**Problem**:
Render every line of the records below as a JSON list of strings, one string per line, omitting blank lines and leaving out the pictures.

[Records for locating words and elements]
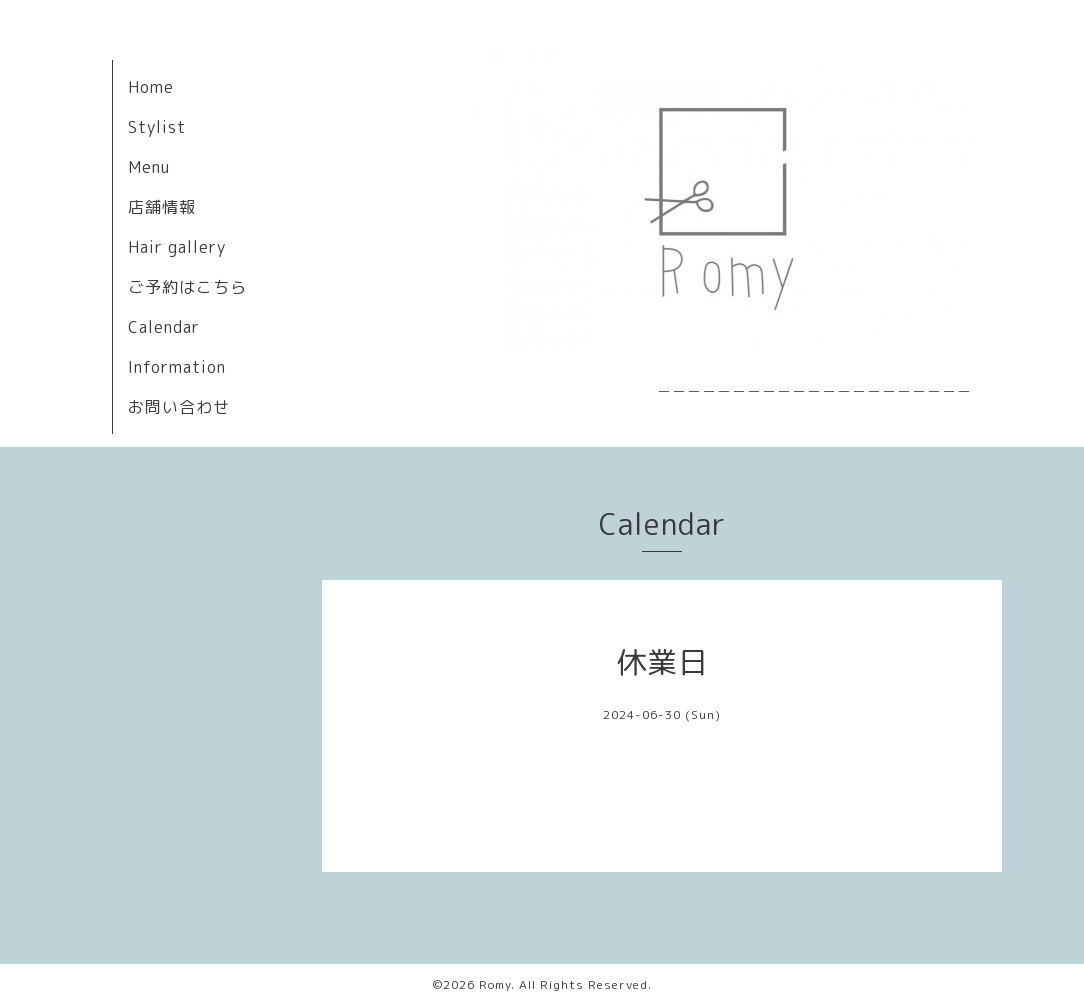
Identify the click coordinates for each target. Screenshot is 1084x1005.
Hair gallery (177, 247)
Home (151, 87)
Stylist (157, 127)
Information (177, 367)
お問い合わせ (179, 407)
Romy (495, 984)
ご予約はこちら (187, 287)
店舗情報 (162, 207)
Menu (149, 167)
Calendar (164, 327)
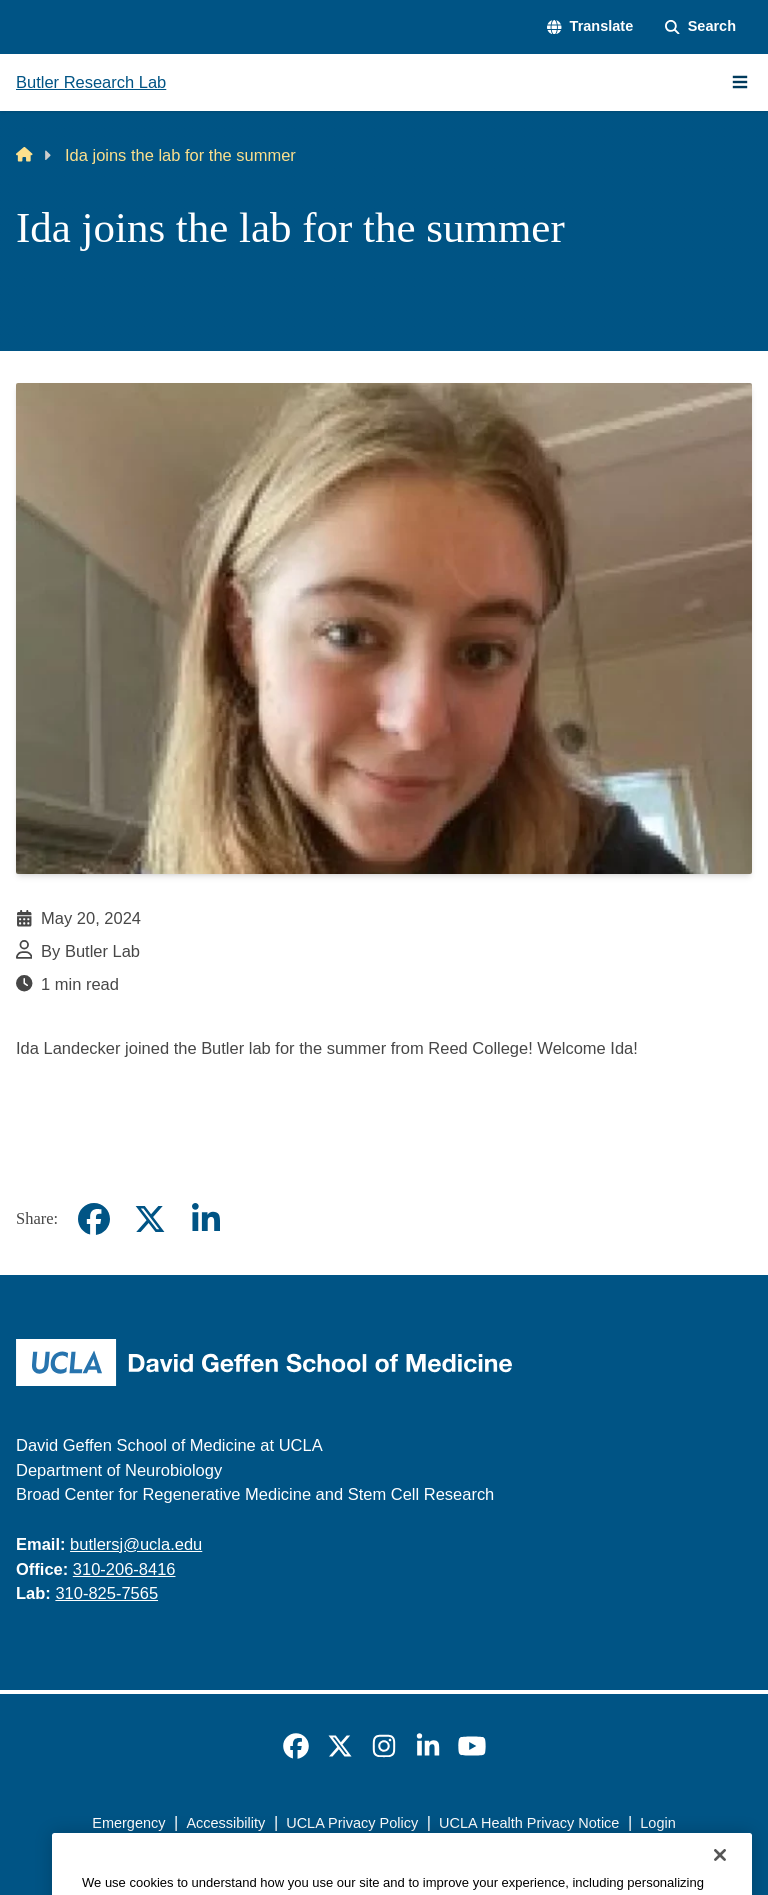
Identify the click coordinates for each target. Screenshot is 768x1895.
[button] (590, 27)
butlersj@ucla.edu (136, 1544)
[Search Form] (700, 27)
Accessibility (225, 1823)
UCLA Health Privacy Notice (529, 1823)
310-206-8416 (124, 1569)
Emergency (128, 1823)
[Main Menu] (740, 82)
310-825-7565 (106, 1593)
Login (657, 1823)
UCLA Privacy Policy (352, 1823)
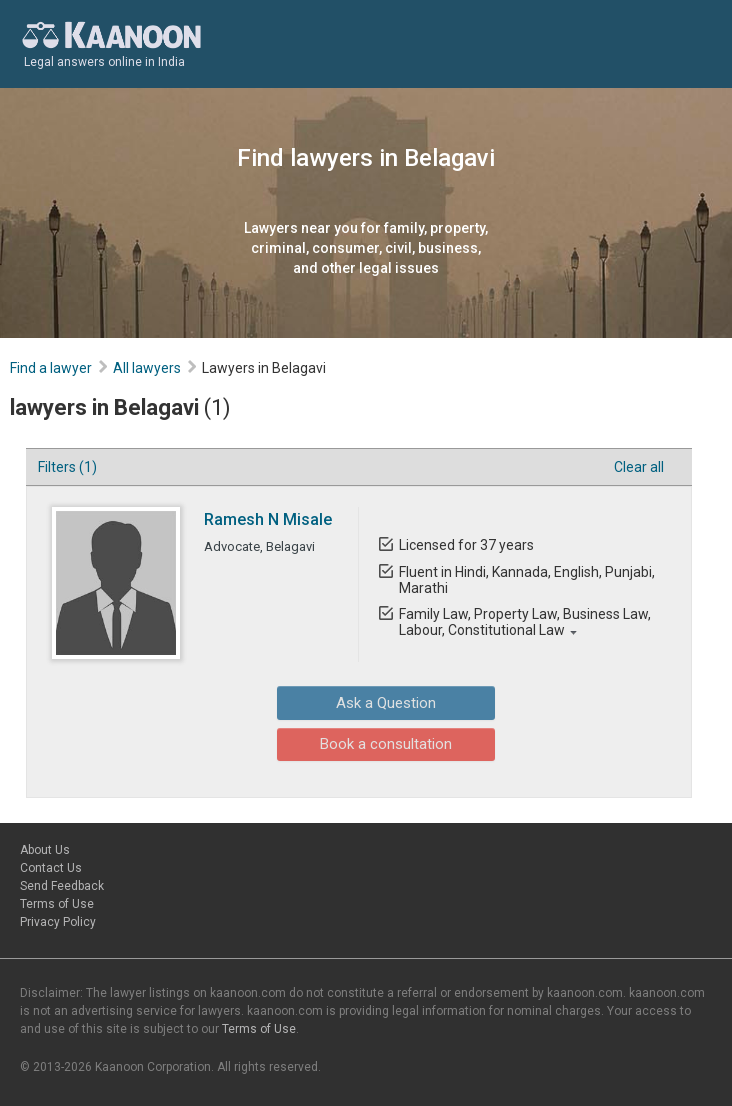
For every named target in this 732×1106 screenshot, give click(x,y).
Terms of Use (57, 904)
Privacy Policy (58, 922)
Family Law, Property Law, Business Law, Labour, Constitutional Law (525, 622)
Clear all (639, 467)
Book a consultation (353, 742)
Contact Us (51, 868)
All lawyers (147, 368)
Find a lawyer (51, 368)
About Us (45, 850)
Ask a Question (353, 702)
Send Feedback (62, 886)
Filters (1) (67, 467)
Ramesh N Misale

**Finished exercise**:
[
  "Identify the click coordinates for each target. Screenshot is 1084x1005.",
  "Hair gallery (177, 247)",
  "Home (151, 87)",
  "Stylist (157, 127)",
  "Information (177, 367)",
  "お問い合わせ (179, 407)",
  "Romy (495, 984)",
  "ご予約はこちら (187, 287)",
  "店舗情報 (162, 207)",
  "Menu (149, 167)",
  "Calendar (164, 327)",
  "Identify the click coordinates for each target. Screenshot is 768x1895.",
  "[button] (590, 27)",
  "butlersj@ucla.edu (136, 1544)",
  "[Search Form] (700, 27)",
  "Accessibility (225, 1823)",
  "UCLA Health Privacy Notice (529, 1823)",
  "310-206-8416 (124, 1569)",
  "Emergency (128, 1823)",
  "[Main Menu] (740, 82)",
  "310-825-7565 (106, 1593)",
  "Login (657, 1823)",
  "UCLA Privacy Policy (352, 1823)",
  "For every named target in this 732×1106 screenshot, give click(x,y).",
  "Terms of Use (57, 904)",
  "Privacy Policy (58, 922)",
  "Family Law, Property Law, Business Law, Labour, Constitutional Law (525, 622)",
  "Clear all (639, 467)",
  "Book a consultation (353, 742)",
  "Contact Us (51, 868)",
  "All lawyers (147, 368)",
  "Find a lawyer (51, 368)",
  "About Us (45, 850)",
  "Ask a Question (353, 702)",
  "Send Feedback (62, 886)",
  "Filters (1) (67, 467)",
  "Ramesh N Misale"
]